Showing posts with label Space. Show all posts
Showing posts with label Space. Show all posts

Friday, 14 June 2013

Photos of Plane Wrecks With “Happy Ends”

Airplane wrecks usually denote tragedies, but photographer Dietmar Eckell aims to highlight the rare miracles from the history of aviation where everyone survived. "'Happy End' is a photo-project about miracles in aviation history - 15 airplanes that had forced landings but all on board survived and were rescued from the remote locations," says Dietmar Eckell a photographer from Dusseldorf, Germany.

West Sahara

Tuesday, 11 June 2013

50 Years of NASA’s Space Food

NASA’s Advanced Food Technology Project is responsible for providing space flight crews with a food system that is safe, nutritious, and acceptable to the crew, while balancing appropriate vehicle mass, volume, waste, and food preparation time for exploration missions. For the past 50 years, the methods involved in the preservation process have evolved from pilots eating seed and crackers to allowing for gourmet diets like freeze dried shrimp and meats to be eaten.
John Glenn was America's first man to eat anything in the near weightlessness of Earth orbit. Before that, Yuri Gagarin, the first man on space, experimented by eating three 160 g toothpaste-type tubes serving puréed meat and chocolate sauce for lunch. Glen found the task of eating fairly easy, but found the menu to be limited. Many Mercury astronauts had to endure bite-sized cubes, freeze dried powders, and semiliquids stuffed in aluminum tubes. The astronauts found it unappetizing, experienced difficulties in rehydrating the freeze-dried foods, and did not like having to squeeze tubes. Moreover, freeze-dried foods produced crumbs which could foul instruments.


Friday, 12 April 2013

33 amazing photos of Earth from space


"Post from the past to the Day of Cosmonautics": Imagine, but these photos were taken at all dorogushchim satellite or telescope, and a conventional camera Nikon. Turns out, the Dutch physicist and astronaut Andre Kuipers, who is currently conducting research on the International Space Station, this interstellar photographer. All photos except the last, are his works. Some of them do not even look real.

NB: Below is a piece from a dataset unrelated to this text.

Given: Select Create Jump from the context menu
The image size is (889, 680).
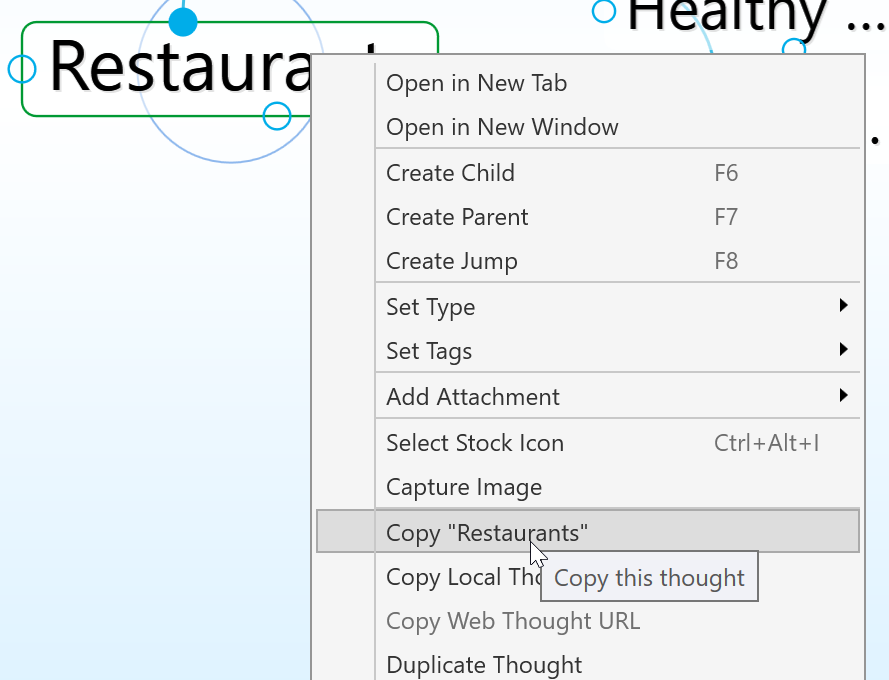Looking at the screenshot, I should click(x=451, y=261).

1. Structure Richat in Mauritania.

Sunday, 31 March 2013

Instead of the moon

The Moon is the only natural satellite of the Earth,and the fifth largest satellite in the Solar System. It is the largest natural satellite of a planet in the Solar System relative to the size of its primary having 27% the diameter and 60% the density of Earth, resulting in 181 its mass. The Moon is the second densest satellite after Io, a satellite of Jupiter. The moon is about 386,242 miles from Earth. Our moon is certainly not low. More than that - it is big enough to be a full planet, of course, if it revolved around the sun, not the earth. The moon is a quarter the diameter of Earth. Only Pluto larger satellites relative to the size of the planet around which it revolves. We invite you to see how the other planets would look if they were at the scene of the moon.

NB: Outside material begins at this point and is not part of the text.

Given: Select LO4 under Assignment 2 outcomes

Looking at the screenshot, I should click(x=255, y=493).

1. So, the moon, as we see it quite often.

50 years photographing the moon

In year 2009 marks half a century from the time when humans began a detailed study of the Moon. For long 50 years, many different countries, a large number of research programs. In this collection you will find pictures of the lunar surface made since 1959 and are listed in chronological order.

1. Detailed exploration of the Moon - the only natural satellite of the Earth - began in 1959, when the Soviet Union launched his ship "Moon 1". Their example was quickly followed by NASA. Since then, the Europeans, Japan, China and India have launched their research programs at the moon. In this picture shows the moon as seen from the International Space Station. We offer you 11 more shots of the moon, made over the last 50 years. (NASA)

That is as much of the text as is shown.